[Dataset entries]
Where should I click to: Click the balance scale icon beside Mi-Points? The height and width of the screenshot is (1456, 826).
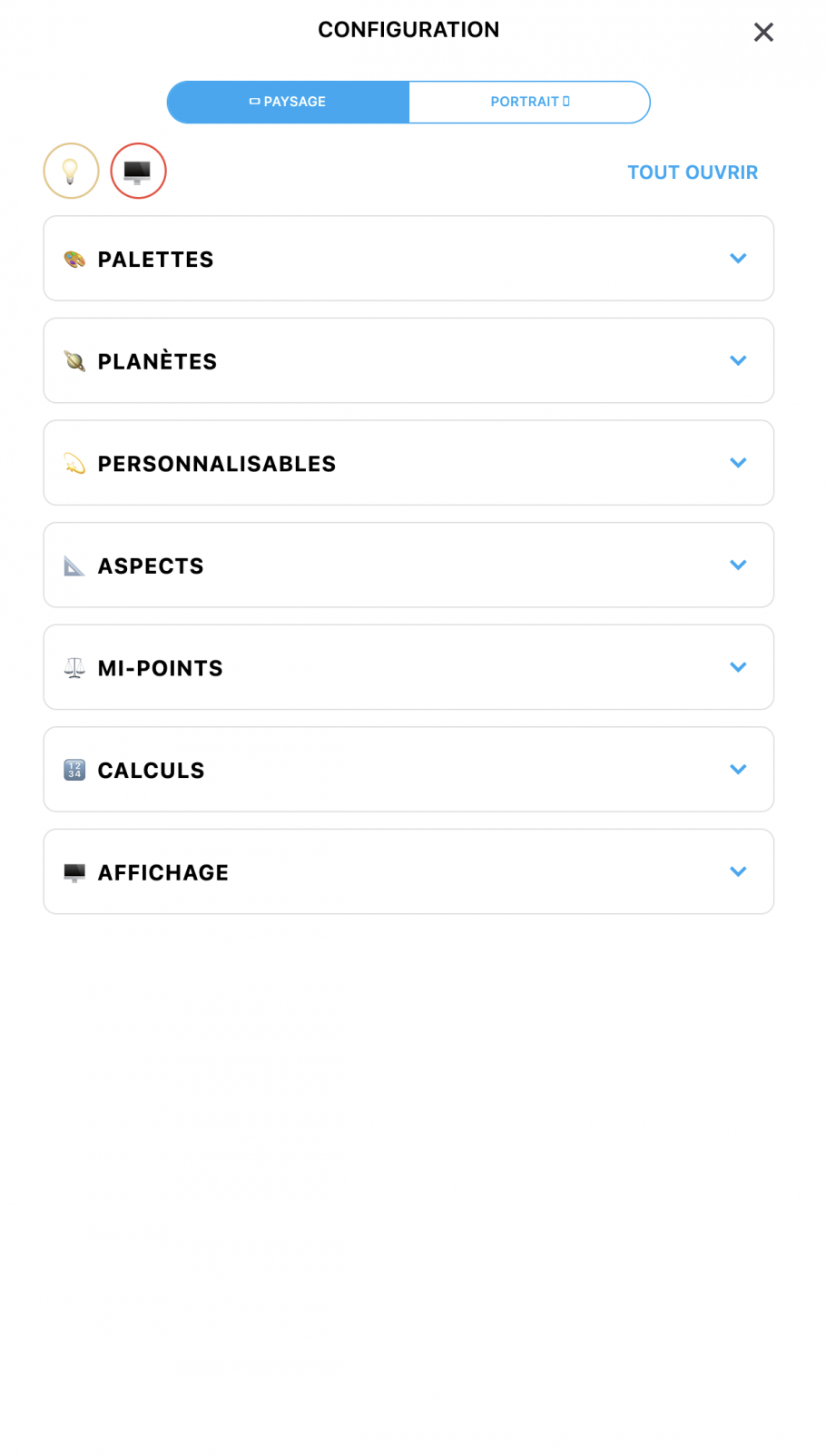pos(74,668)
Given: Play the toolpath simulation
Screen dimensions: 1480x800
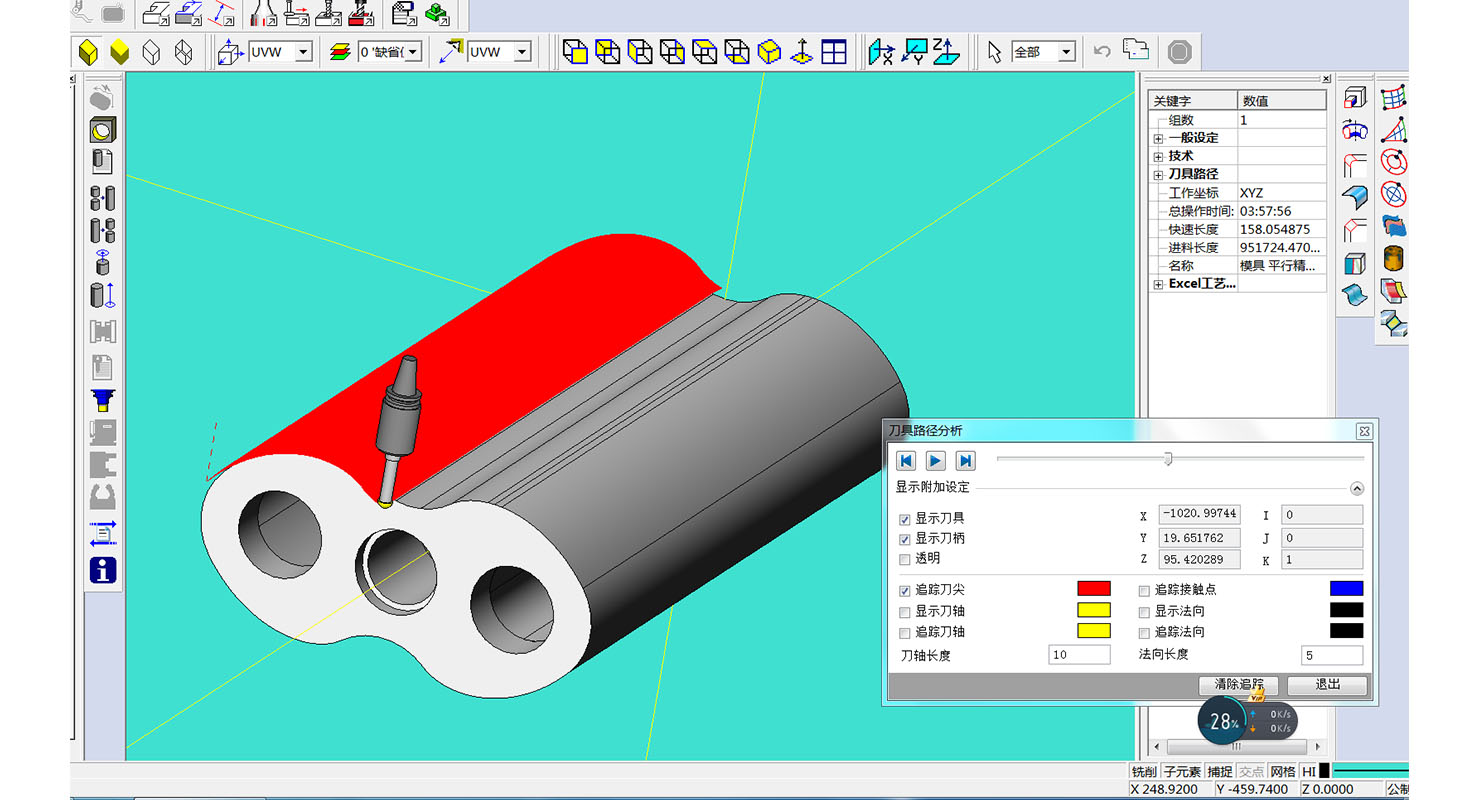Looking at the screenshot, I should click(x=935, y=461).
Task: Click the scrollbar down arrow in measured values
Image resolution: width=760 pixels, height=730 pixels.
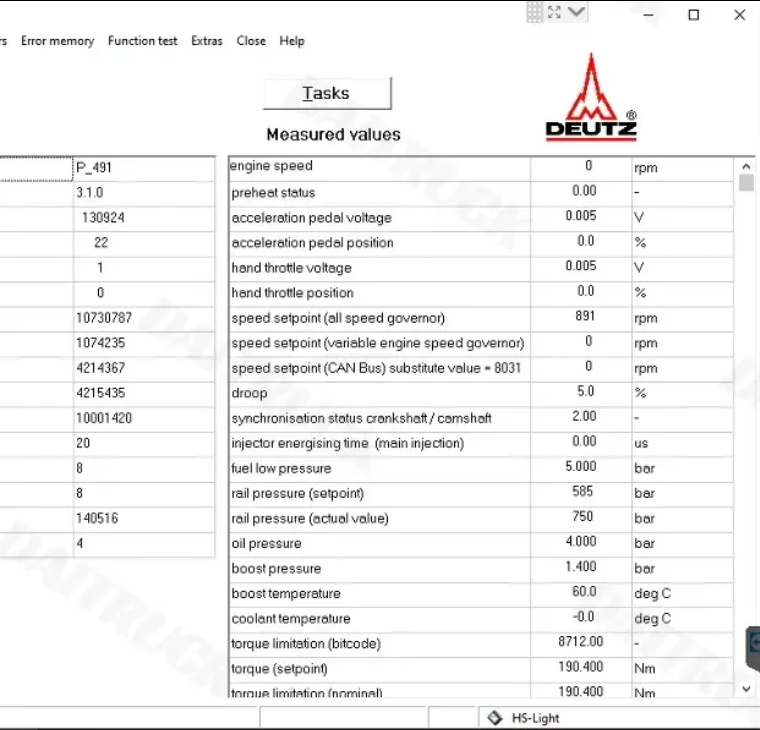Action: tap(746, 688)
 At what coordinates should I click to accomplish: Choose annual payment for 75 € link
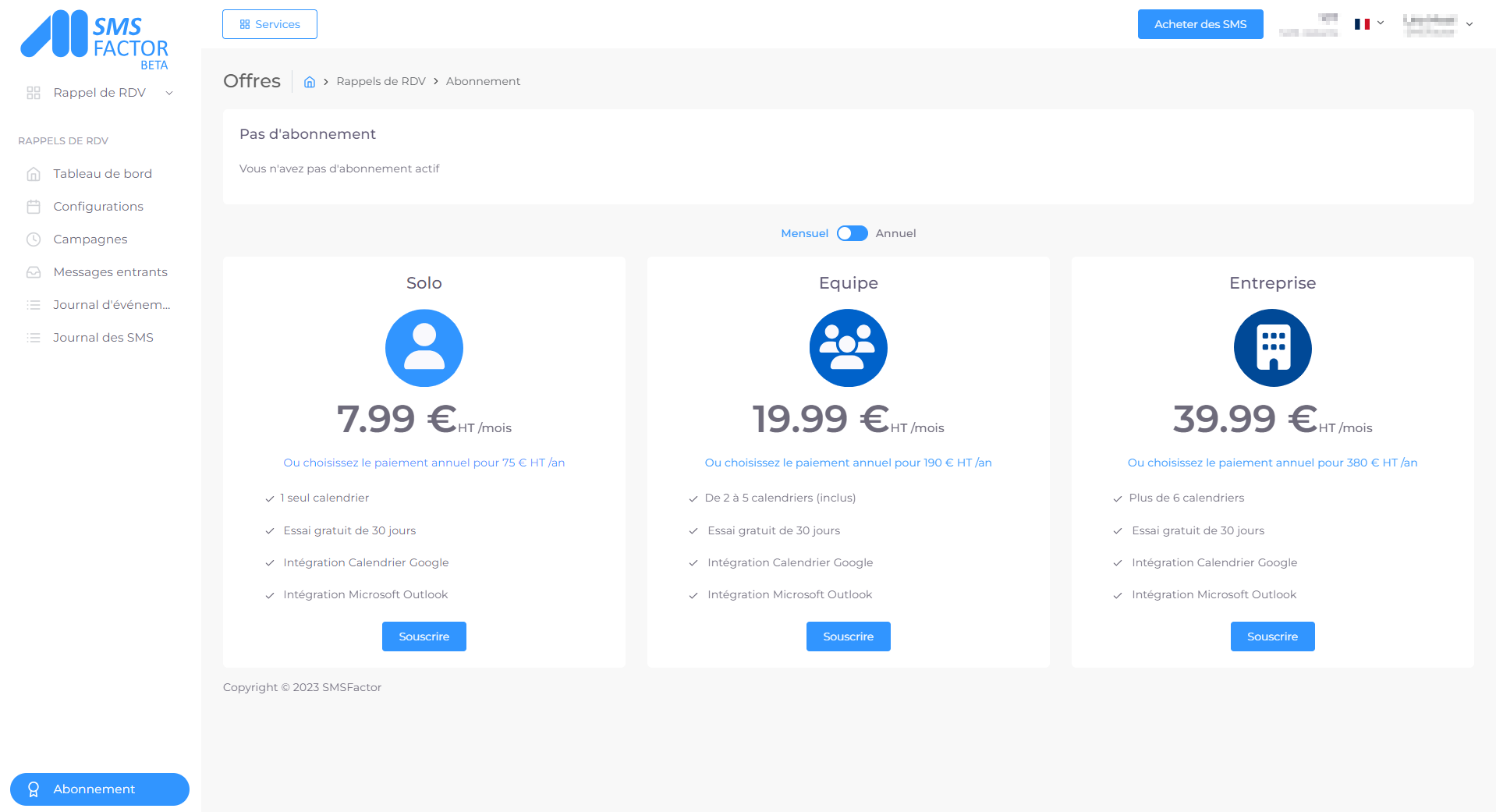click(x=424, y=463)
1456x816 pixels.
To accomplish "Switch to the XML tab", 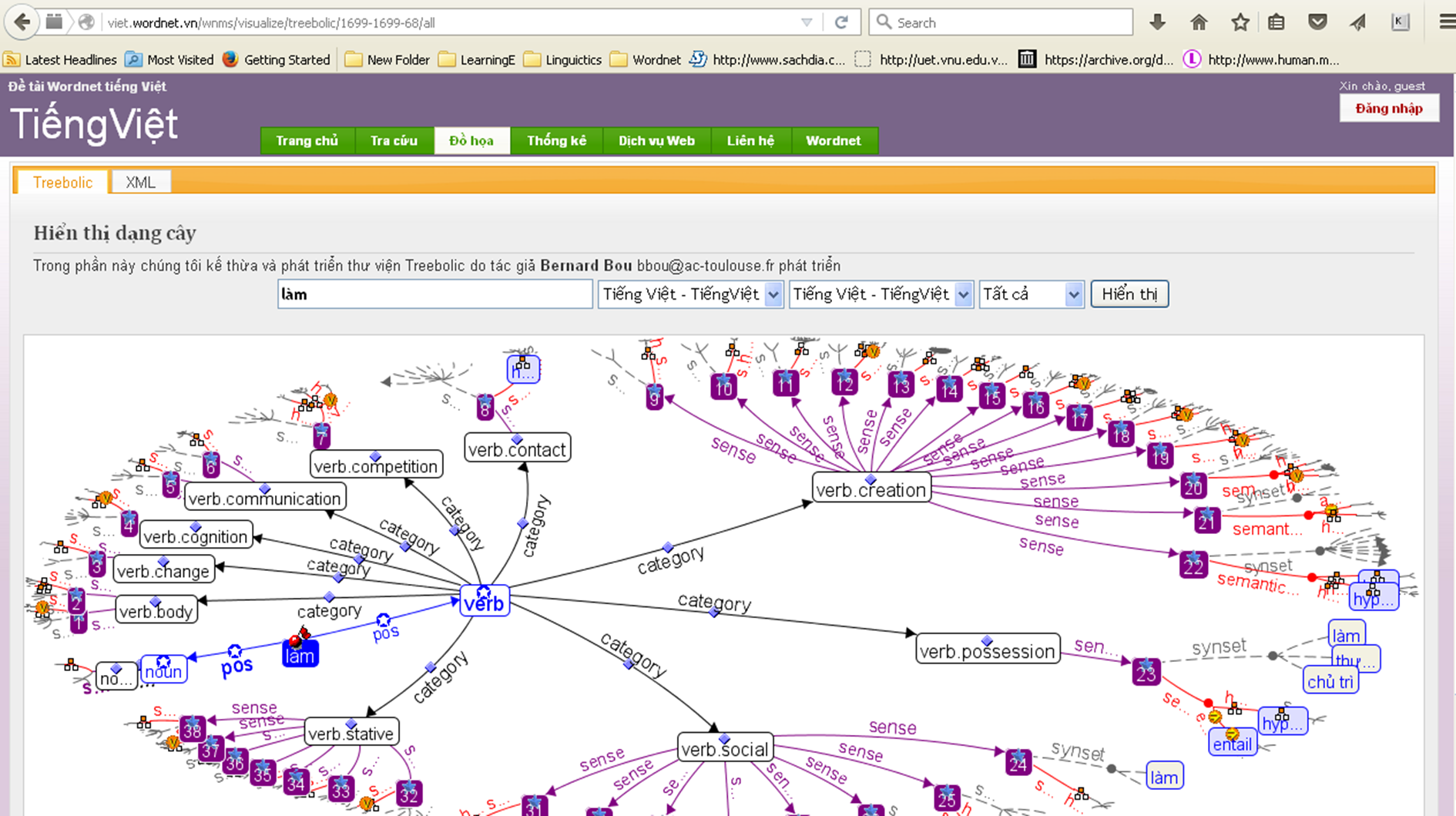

▶ [YOUR ASSIGNMENT]: Please output all the records above exactly, leaving out every picture.

▶ [RESULT OF THIS TASK]:
Where should I click to: Click the balance scale icon beside Mi-Points? The height and width of the screenshot is (1456, 826).
pos(74,668)
Given: Play the toolpath simulation
Screen dimensions: 1480x800
Looking at the screenshot, I should click(x=935, y=461).
Task: Click the scrollbar down arrow in measured values
Image resolution: width=760 pixels, height=730 pixels.
Action: tap(746, 688)
 At what coordinates should I click to accomplish: Choose annual payment for 75 € link
click(x=424, y=463)
1456x816 pixels.
To accomplish "Switch to the XML tab", 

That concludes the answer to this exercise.